Greg runs fast these days and is very busy with everything from hybridizing Dahlia's, to studying and testing water quality, to maintaining the UDT fins he has religiously resurrected from the dead. He surfs daily on everything from his Neumatic "Triscuit" mats, to Toby Quads, and of course his amazing ability to bodysurf. Deets must have gills for as much time as he spends in the ocean. Here, in his own words (and a few of his admirers), is how this human BS (Body Surfing) Seal has seen it all from out in the line-up because that is usually where you'll find him.
- KM
Diversification - A Segue to Resurrection
Holy mother of God, has it really been this long? I sit here typing up part of this invited interview, trying to find a way to make a semi-relevant watered-down autobiography of my life half-way interesting to the web-addicted out there in cyberburbia, and I realize... Christ almighty, I am in my 38th year of wave riding!!
I started at the age of 11 down in the then often empty waves of 40th Street El Porto, having absolutely no idea where that first wave bodysurfed straight in to shore with one shoe-fin (Cressi-Rondine dive fin) would inevitably lead. But for now, it will suffice to say, that the defining moment took me much further than the shoreline and it seems I haven't pulled out of that foamer yet. It magically seems to keep reforming.
Funny, I'm not sure how to kick off an autobiography concentrating on bodysurfing, fins, and other wave riding methods. In any case, it begins in the summer of 1969; I think... how's that Brian Eno song go again...
The passage of time
Is flicking dimly up on the screen
I can't see the lines
I used to think I could read between
And we're pulling out of the summer of love era and into glitter.
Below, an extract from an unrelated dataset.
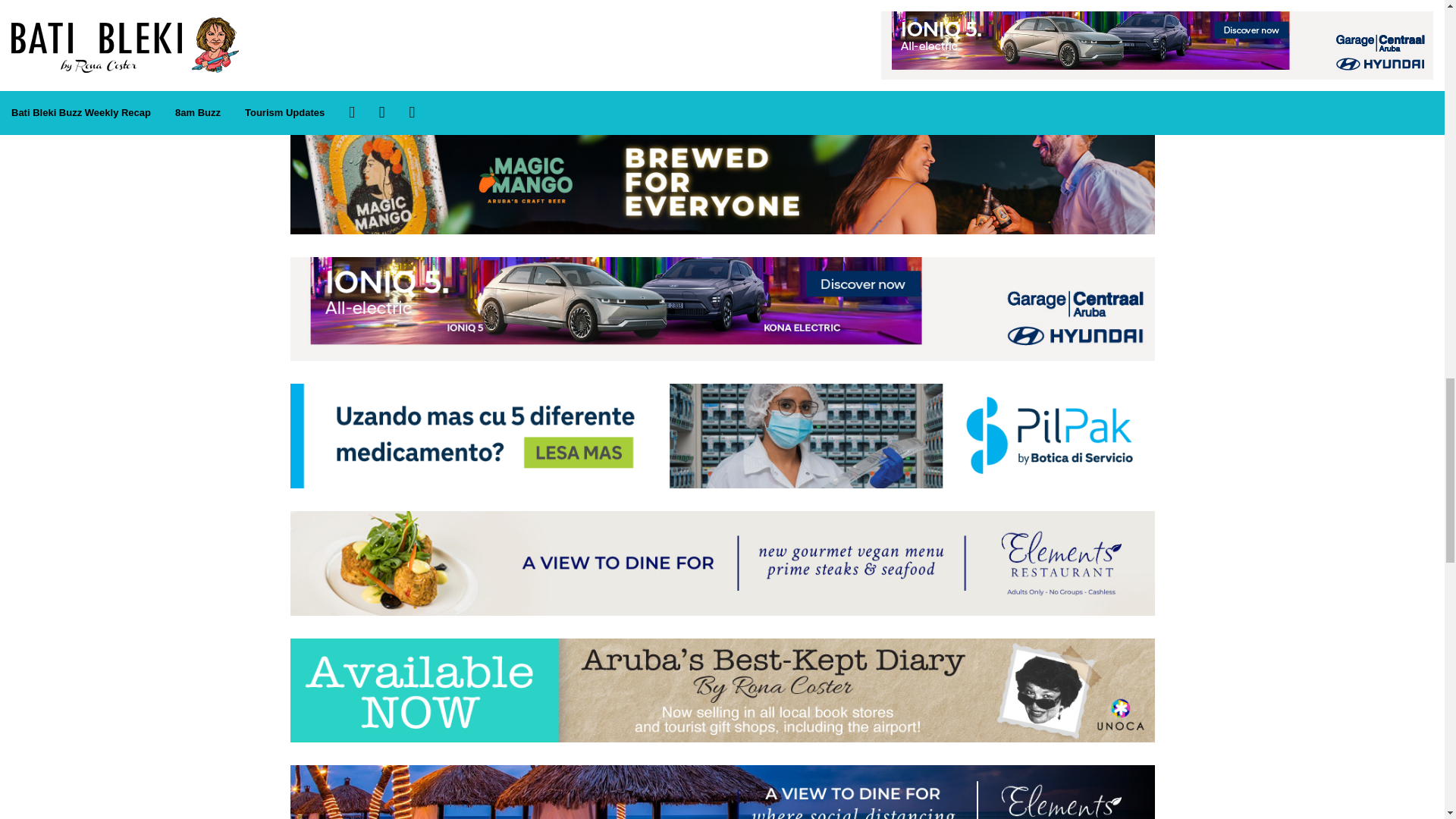
Next (721, 61)
Previous (328, 61)
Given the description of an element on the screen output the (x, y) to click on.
The AM radios all over the beach nearly create a stereo-effect as one cannot escape the constant barrage of KHJ blasting Crystal Blue Persuasion (which I immediately associated with my ocean love and life). I have an incredible love for bodysurfing. The feeling of the waves, the swimming, the sun, the sunsets, the organisms...I like the various weird marine invertebrates. One thing i really liked to do was to fill my mouth up with sand crabs and run up on the beach where our little group of guys and gals hung out and just lay next to one of the girls and open my mouth and have all the sand crabs come wiggling' out!! God, they would scream and run. Yeah! The girls just couldn't get enough of me...
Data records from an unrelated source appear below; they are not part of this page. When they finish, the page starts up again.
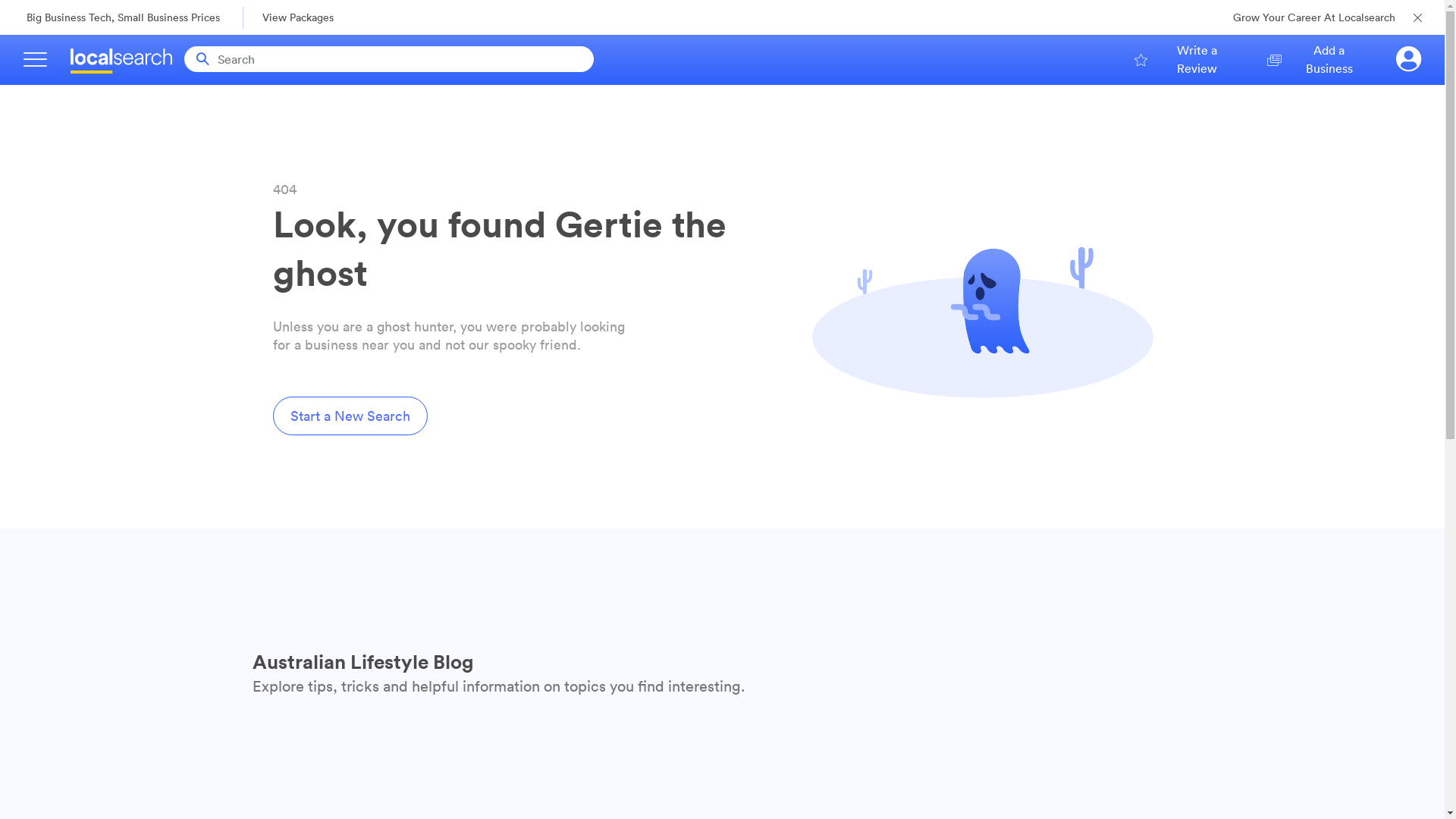
Big Business Tech, Small Business Prices Element type: text (122, 17)
Grow Your Career At Localsearch Element type: text (1314, 17)
Add a Business Element type: text (1316, 58)
View Packages Element type: text (312, 17)
Write a Review Element type: text (1185, 58)
Start a New Search Element type: text (350, 414)
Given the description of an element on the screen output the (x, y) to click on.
As I matured, less sand crab events happened. Then my first pair of green Churchill's came. A gift from my now deceased parents on Christmas morning when I was 15. It was obvious that some vector, if not the vector, in my life was set. The summer of 1972 found me completely obsessed. 16 years old, long hair, blasting Bowie's Ziggy Stardust and really becoming a bit wild and socially unacceptable. My bodysurfing ability exponentially leaped that summer for one or two reasons... or both.
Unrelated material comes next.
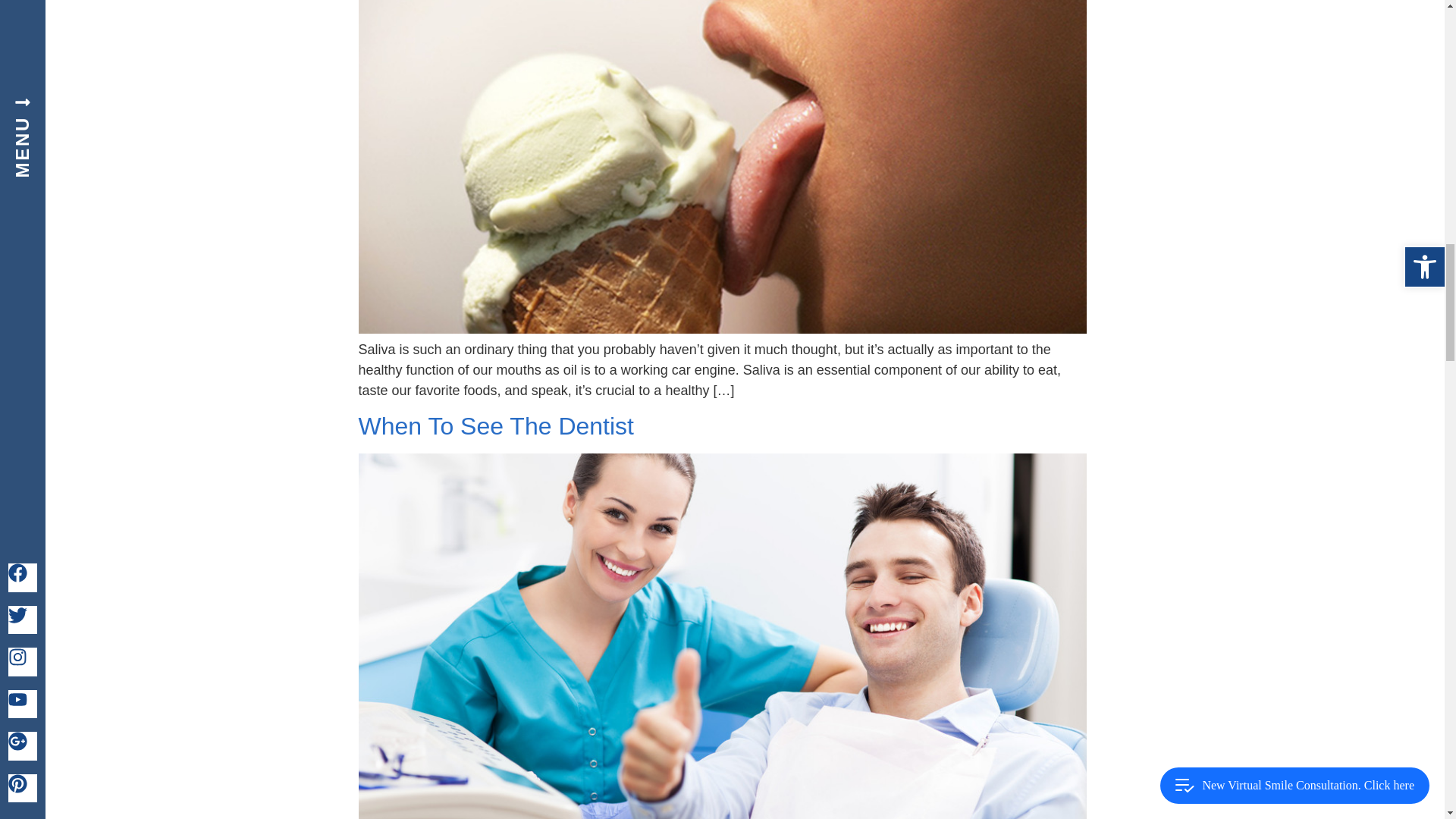
When To See The Dentist (495, 425)
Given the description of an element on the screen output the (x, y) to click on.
One reason is sort of funny, well at least with hindsight it is. My friends Hugh Berenger, Sick, Troy Atkeson, Paul Koppleman, Mike Parks, Tuna - the gay mahoney, Cumson, Greg Lappen and I would often get to the beach just before sunrise to get the morning glass. It was in these early hours a few older men of very questionable sexual affiliation would come over to us and sit by our towels and talk to us with their eyes glazed over!!! We knew something was not right and scary so we would flip on our fins and tear out into the water bodysurfing or kneeboarding. We would stay out for hours and hours and hours and hours until they finally shimmied away... we became very strong swimmers and good wave riders since we were too scared to go back on land!!!